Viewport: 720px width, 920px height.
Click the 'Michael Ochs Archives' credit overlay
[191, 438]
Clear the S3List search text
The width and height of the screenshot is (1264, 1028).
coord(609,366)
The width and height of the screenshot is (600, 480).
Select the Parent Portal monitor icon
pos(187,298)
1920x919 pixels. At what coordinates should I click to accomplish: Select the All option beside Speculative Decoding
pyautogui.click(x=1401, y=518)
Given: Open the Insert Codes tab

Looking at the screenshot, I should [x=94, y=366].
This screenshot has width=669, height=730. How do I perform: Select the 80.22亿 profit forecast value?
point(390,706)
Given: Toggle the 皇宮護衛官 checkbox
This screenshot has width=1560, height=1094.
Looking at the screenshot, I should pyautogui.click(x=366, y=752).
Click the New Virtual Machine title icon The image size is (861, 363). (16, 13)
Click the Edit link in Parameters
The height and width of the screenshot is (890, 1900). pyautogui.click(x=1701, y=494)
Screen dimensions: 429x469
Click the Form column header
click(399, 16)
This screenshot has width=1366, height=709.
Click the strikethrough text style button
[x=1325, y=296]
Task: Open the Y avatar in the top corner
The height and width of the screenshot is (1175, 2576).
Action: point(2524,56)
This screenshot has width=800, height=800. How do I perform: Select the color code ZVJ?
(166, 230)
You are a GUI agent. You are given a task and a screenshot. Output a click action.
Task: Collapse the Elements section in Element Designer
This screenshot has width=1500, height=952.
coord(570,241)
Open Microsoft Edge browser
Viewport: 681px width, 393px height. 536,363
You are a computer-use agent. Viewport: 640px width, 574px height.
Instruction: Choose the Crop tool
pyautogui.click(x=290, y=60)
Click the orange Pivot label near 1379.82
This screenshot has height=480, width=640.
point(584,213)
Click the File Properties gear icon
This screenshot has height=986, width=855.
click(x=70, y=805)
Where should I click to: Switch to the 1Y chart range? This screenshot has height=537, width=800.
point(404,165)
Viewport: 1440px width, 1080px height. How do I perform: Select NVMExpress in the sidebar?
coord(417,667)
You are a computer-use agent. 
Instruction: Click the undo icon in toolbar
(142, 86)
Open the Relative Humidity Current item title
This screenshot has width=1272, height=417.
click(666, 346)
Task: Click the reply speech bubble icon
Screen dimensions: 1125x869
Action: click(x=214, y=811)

════════

WORK REQUIRED: Each record must be transcribed word for word.

SOLUTION FOR THIS PROBLEM:
Viewport: 720px width, 920px height.
Click the 'Michael Ochs Archives' credit overlay
[191, 438]
Clear the S3List search text
The width and height of the screenshot is (1264, 1028).
coord(609,366)
The width and height of the screenshot is (600, 480).
Select the Parent Portal monitor icon
pos(187,298)
1920x919 pixels. At what coordinates should I click to accomplish: Select the All option beside Speculative Decoding
pyautogui.click(x=1401, y=518)
Given: Open the Insert Codes tab

Looking at the screenshot, I should [x=94, y=366].
This screenshot has width=669, height=730. How do I perform: Select the 80.22亿 profit forecast value?
point(390,706)
Given: Toggle the 皇宮護衛官 checkbox
This screenshot has width=1560, height=1094.
Looking at the screenshot, I should pyautogui.click(x=366, y=752).
Click the New Virtual Machine title icon The image size is (861, 363). (16, 13)
Click the Edit link in Parameters
The height and width of the screenshot is (890, 1900). pyautogui.click(x=1701, y=494)
Screen dimensions: 429x469
Click the Form column header
click(399, 16)
This screenshot has width=1366, height=709.
Click the strikethrough text style button
[x=1325, y=296]
Task: Open the Y avatar in the top corner
The height and width of the screenshot is (1175, 2576).
Action: point(2524,56)
This screenshot has width=800, height=800. How do I perform: Select the color code ZVJ?
(166, 230)
You are a GUI agent. You are given a task and a screenshot. Output a click action.
Task: Collapse the Elements section in Element Designer
This screenshot has width=1500, height=952.
coord(570,241)
Open Microsoft Edge browser
Viewport: 681px width, 393px height. 536,363
You are a computer-use agent. Viewport: 640px width, 574px height.
Instruction: Choose the Crop tool
pyautogui.click(x=290, y=60)
Click the orange Pivot label near 1379.82
This screenshot has height=480, width=640.
point(584,213)
Click the File Properties gear icon
This screenshot has height=986, width=855.
click(x=70, y=805)
Where should I click to: Switch to the 1Y chart range? This screenshot has height=537, width=800.
point(404,165)
Viewport: 1440px width, 1080px height. How do I perform: Select NVMExpress in the sidebar?
coord(417,667)
You are a computer-use agent. 
Instruction: Click the undo icon in toolbar
(142, 86)
Open the Relative Humidity Current item title
This screenshot has width=1272, height=417.
click(666, 346)
Task: Click the reply speech bubble icon
Screen dimensions: 1125x869
Action: click(x=214, y=811)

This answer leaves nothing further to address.